Once I took a friend over into the coal communities from Drill, above Honaker, and came out at Garden Creek in Buchanan County. This puts you through several little communities, and by a couple of big coal outfits. You did literally see coal trucks, and once when traveling this way, I came around a curve only to find my side of the road had slid down the hill and I had to make it around a blind curve on the opposite side. Can you just FEEL the excitement?
In the past few years Virginia has finally gotten smart about these hills and begun marketing a tourist route they’re calling “The Crooked Road: Virginia’s Music Heritage Trail.” It snakes through an area from Floyd to Cumberland Gap and up and down the hills and hollers. I’ve been to several of the stops.

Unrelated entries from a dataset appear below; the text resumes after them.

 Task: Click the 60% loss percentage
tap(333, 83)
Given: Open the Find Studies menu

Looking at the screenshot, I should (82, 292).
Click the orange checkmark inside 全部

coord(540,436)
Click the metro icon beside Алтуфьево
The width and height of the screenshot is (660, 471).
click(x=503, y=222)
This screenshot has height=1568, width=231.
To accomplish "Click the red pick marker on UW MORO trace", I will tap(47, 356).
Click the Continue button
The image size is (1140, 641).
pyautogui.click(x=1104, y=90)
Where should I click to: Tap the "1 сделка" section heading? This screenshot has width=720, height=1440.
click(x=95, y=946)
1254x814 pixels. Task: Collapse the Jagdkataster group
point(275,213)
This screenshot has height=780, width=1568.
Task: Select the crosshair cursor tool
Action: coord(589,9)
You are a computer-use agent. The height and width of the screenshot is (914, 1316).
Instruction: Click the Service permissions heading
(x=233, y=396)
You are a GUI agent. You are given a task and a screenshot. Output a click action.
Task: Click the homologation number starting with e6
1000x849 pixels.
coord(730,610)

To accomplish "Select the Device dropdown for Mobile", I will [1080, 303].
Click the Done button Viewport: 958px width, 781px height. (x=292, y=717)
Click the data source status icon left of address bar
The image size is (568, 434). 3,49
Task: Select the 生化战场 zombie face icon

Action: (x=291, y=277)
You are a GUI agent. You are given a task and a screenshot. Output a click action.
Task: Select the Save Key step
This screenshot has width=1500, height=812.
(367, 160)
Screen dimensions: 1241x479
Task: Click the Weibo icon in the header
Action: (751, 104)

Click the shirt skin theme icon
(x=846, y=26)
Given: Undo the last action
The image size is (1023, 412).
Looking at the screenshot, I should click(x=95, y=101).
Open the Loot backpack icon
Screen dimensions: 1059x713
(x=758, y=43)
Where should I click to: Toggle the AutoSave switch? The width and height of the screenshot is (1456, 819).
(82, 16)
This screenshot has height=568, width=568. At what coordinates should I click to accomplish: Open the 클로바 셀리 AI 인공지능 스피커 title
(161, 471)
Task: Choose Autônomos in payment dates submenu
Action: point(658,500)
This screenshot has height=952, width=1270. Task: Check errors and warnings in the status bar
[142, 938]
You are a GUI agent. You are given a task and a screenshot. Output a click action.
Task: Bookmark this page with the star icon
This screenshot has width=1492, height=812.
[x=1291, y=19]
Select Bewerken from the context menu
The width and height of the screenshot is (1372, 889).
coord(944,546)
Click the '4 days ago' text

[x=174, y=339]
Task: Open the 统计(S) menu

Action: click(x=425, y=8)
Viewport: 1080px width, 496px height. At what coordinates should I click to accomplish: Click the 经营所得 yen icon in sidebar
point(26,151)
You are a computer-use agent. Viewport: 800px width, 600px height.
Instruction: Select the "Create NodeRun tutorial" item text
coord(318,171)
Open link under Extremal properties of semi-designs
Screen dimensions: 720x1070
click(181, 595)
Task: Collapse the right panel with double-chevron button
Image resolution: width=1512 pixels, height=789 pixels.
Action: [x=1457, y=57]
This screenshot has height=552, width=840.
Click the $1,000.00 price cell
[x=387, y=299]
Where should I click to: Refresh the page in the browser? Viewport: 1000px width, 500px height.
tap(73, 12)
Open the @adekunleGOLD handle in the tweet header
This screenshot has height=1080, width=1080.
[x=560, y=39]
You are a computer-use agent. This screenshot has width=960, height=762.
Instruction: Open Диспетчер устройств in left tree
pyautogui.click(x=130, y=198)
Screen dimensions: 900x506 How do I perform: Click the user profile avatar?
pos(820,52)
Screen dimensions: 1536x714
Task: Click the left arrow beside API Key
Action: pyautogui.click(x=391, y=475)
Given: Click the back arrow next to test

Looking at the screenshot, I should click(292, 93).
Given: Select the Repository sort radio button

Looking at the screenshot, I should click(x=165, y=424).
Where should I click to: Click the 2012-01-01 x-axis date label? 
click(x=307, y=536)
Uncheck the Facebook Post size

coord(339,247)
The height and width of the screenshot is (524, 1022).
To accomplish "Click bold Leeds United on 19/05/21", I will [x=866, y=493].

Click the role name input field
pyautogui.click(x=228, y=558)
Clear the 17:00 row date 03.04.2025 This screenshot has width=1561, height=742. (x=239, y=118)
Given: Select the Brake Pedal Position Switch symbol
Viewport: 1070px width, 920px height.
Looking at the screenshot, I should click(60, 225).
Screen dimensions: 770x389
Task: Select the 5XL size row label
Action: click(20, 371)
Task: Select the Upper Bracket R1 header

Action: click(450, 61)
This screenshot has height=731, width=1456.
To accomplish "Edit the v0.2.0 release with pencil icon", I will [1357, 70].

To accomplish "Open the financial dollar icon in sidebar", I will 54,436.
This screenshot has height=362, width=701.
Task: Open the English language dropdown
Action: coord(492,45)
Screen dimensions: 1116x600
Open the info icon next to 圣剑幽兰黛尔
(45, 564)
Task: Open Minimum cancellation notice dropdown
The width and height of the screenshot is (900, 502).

A few weeks ago, I finally made a stop at Clintwood’s Dr Ralph Stanley Museum. It was well worth the crookedness. You know there isn’t a square INCH of four lane highway anywhere in Dickenson County, so you have to travel crooked roads to get in, and once there you don’t want to leave. I had an opportunity a few years earlier to travel up the Sandy Ridge to the Bluegrass Doctor’s “Hills of Home” Festival. I’ve never been so crooked in my life, but it was worth every bend and curve. Ralph’s voice is like the roads in that area, as he fluctuates in his phrases, doing what song people call “Vocal Ornamentation.” You can hear it in “O Death” and other great hits of his’n.
I don’t reckon I’ll ever understand people who’d rather take a straight road. The crooked’ns are far pertier. (Prettier). And you travel not only to your destination, but back through time. If you have good music on (something with mandolin, fiddle, or banjo, or all three) you can’t go wrong at all.